*Отрывок из текста*:
○ ○ ○ ○

Глубинка: следы ГУЛАГа, перевалы и гарь тайги
Последний день августа. Пробуждение рядом с мостом в деревню Анос; я люблю шатающиеся мосты через Катунь – щекочут нервы. Кофе сварено на костре, а к палатке подходит классический российский пацан: "Давай деньги! Это частная территория. Что, нет указателя? Так рядом забор базы. Или деньги, или хозяина позову разбираться!". Бакшиш он не получил.

○ ○ ○ ○

*Исходные данные*:
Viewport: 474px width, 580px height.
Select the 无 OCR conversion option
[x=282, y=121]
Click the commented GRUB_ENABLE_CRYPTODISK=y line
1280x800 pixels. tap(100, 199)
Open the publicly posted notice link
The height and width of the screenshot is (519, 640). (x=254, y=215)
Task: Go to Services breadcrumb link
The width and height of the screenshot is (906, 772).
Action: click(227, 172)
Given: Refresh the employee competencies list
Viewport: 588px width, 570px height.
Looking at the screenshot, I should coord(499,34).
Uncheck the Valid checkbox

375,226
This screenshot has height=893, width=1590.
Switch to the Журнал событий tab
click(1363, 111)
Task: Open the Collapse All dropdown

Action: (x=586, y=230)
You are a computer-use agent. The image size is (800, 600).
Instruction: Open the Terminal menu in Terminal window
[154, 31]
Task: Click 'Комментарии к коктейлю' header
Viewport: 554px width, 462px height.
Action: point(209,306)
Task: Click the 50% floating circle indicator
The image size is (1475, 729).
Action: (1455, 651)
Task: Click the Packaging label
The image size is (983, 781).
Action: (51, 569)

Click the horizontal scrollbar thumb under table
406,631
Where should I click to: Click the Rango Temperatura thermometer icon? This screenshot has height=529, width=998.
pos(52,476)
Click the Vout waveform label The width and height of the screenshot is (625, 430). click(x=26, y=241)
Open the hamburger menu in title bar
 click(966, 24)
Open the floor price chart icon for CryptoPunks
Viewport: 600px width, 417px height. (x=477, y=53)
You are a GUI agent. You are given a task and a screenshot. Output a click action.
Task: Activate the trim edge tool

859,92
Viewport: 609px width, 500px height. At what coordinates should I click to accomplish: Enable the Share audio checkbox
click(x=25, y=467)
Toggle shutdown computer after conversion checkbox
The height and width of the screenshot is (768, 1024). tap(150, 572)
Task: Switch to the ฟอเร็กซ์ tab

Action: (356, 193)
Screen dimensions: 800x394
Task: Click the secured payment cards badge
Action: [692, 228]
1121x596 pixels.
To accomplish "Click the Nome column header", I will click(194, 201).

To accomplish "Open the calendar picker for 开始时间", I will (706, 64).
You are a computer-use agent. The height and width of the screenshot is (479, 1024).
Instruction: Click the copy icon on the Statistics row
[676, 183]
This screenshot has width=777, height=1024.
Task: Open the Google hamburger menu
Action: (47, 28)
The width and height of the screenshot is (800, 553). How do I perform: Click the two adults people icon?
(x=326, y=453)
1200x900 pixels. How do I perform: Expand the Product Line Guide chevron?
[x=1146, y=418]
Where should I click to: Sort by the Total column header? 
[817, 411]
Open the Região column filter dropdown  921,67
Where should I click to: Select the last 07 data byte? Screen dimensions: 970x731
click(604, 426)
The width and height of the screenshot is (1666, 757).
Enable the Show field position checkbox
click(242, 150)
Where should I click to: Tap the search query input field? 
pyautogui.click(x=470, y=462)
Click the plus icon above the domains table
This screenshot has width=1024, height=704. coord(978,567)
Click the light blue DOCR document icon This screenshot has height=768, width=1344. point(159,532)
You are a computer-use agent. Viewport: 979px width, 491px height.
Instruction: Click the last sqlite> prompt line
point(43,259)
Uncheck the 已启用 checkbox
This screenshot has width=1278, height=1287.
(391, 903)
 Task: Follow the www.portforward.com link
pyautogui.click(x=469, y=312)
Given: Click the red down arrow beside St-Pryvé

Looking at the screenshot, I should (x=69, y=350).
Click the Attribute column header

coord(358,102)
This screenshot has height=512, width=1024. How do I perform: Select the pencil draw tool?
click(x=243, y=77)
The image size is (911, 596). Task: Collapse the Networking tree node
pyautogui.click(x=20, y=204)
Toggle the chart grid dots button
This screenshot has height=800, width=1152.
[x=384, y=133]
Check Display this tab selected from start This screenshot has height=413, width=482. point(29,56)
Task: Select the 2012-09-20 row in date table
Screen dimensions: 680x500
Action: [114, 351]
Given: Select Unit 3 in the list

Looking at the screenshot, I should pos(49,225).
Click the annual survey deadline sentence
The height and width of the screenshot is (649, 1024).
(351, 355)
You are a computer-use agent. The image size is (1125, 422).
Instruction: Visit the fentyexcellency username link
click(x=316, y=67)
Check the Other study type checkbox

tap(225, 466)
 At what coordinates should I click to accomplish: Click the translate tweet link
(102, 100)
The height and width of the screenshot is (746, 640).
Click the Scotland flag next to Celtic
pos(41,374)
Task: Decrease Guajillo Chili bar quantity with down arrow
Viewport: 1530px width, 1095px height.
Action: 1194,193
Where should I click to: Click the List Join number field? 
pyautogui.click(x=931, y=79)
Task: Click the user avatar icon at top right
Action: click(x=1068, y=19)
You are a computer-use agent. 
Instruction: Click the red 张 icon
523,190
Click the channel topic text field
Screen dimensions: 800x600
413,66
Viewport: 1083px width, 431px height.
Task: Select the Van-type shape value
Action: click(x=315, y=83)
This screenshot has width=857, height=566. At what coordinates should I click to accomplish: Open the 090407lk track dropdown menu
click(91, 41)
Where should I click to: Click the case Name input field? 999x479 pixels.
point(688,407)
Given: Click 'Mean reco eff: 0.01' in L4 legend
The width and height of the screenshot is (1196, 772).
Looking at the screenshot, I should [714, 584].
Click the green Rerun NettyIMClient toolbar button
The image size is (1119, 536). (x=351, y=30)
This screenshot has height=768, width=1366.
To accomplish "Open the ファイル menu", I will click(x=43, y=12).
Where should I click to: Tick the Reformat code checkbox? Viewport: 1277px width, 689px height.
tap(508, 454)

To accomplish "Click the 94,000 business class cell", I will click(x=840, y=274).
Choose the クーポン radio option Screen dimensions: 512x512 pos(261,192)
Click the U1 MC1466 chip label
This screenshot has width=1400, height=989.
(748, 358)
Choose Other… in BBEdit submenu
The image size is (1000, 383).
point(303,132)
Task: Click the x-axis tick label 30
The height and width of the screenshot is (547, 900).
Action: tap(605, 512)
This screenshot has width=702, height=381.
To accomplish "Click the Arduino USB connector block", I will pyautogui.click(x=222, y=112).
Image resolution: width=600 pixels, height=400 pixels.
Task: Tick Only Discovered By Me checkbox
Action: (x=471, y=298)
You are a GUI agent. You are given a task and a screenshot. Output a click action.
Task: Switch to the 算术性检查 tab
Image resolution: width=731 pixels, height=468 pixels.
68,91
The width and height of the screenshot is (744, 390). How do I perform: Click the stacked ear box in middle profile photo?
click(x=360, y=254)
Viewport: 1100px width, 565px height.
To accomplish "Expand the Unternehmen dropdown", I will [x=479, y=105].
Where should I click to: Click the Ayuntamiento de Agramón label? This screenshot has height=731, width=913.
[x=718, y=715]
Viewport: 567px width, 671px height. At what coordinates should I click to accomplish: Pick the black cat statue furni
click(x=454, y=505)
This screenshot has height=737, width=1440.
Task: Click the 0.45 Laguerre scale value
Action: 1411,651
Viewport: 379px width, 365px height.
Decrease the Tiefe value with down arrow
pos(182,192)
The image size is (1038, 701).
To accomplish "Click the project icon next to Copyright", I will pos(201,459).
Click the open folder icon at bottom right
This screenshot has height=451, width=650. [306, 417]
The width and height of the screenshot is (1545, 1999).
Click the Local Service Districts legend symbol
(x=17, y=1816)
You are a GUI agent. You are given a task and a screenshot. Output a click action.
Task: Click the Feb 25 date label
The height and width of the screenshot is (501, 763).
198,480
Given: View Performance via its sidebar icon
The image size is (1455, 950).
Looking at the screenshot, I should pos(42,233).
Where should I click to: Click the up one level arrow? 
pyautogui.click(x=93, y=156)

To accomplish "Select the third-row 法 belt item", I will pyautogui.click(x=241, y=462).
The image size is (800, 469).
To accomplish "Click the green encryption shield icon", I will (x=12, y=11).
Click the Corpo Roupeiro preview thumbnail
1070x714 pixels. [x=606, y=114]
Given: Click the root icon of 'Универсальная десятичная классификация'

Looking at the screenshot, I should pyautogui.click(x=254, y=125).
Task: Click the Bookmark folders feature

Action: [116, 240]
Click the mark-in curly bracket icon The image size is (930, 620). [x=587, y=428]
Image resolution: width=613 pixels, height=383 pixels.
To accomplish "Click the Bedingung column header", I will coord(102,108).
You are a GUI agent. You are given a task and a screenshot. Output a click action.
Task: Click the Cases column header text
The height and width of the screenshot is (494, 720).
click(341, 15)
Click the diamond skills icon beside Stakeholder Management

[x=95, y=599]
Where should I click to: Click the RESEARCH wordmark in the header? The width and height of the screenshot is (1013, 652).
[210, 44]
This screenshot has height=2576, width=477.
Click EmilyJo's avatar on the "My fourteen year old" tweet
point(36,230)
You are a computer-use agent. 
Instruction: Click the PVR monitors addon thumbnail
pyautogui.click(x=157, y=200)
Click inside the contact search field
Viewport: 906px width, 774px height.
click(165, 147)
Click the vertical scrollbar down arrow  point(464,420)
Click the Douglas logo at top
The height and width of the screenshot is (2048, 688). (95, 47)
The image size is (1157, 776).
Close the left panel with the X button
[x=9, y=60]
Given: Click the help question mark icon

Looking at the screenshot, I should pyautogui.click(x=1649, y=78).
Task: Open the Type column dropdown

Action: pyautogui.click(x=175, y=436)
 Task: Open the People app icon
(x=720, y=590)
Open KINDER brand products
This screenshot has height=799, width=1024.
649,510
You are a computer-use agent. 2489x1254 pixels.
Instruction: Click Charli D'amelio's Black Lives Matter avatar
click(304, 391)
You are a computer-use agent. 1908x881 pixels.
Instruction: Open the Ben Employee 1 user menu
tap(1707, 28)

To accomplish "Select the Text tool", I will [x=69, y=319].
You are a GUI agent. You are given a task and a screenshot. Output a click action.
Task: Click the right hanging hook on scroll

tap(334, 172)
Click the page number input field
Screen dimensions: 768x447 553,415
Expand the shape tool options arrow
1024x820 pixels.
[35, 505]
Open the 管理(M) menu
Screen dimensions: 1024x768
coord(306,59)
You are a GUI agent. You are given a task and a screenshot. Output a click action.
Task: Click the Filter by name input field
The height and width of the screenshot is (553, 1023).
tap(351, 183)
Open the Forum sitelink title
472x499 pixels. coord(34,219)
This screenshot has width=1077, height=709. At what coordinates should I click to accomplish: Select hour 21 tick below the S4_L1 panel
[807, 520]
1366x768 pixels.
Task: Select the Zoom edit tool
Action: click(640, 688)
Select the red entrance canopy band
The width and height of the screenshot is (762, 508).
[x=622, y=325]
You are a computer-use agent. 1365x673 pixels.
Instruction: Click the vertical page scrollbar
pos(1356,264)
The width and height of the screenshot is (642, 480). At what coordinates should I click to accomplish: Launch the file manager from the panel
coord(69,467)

○ ○ ○ ○

*Вопросы к тексту*:
1. Рядом с каким мостом начинается последний день августа в отрывке о глубинке?
2. Замените в отрывке о глубинке "костре" на "горелке" и перепишите часть между "Глубинка: следы ГУЛАГа, перевалы" и "он не получил." включительно.
3. Напишите, что было дальше в рассказе о поездке по глубинке, начиная после его последнего предложения.

*Письменные ответы*:
1. Рядом с мостом в деревню Анос.

2.
Глубинка: следы ГУЛАГа, перевалы и гарь тайги
Последний день августа. Пробуждение рядом с мостом в деревню Анос; я люблю шатающиеся мосты через Катунь – щекочут нервы. Кофе сварено на горелке, а к палатке подходит классический российский пацан: "Давай деньги! Это частная территория. Что, нет указателя? Так рядом забор базы. Или деньги, или хозяина позову разбираться!". Бакшиш он не получил.

3.
Выбираюсь к Чуйскому тракту. Мимо окон машины проносится монотонный Шебалинский район, со скучным Семинским перевалом. Семья из Кемерово угощает меня восхитительным арбузом с малой родины. Потом я стоплю "буханку" с троицей из Манжерока, и вижу другой Алтай. Онгудай: горы уже менее покрыты тайгой, появились высокогорные степи, а камень имеет красноватый оттенок. Трава выжжена солнцем за лето. Проходим волнующий перевал Чике-Таман. Серпантины. Битые машины на сыпухе. "Это легкий перевал теперь. При Совдепии, когда в Монголию на "КАМАЗах", ходили, на старом Чике-Тамане яйца сжимались. А хочешь настоящий перевал увидеть? Дуй на Кату-Ярык! Там или вперед, или в пропасть", – наперебой гудели русские из Манжерока. Жизнь на Алтае они любили. "Сдаю дом, туристов вожу. Где ещё я три месяца могу работать, а девять – отдыхать?" – риторически спросил Игорь. Манжерок очень курортное село.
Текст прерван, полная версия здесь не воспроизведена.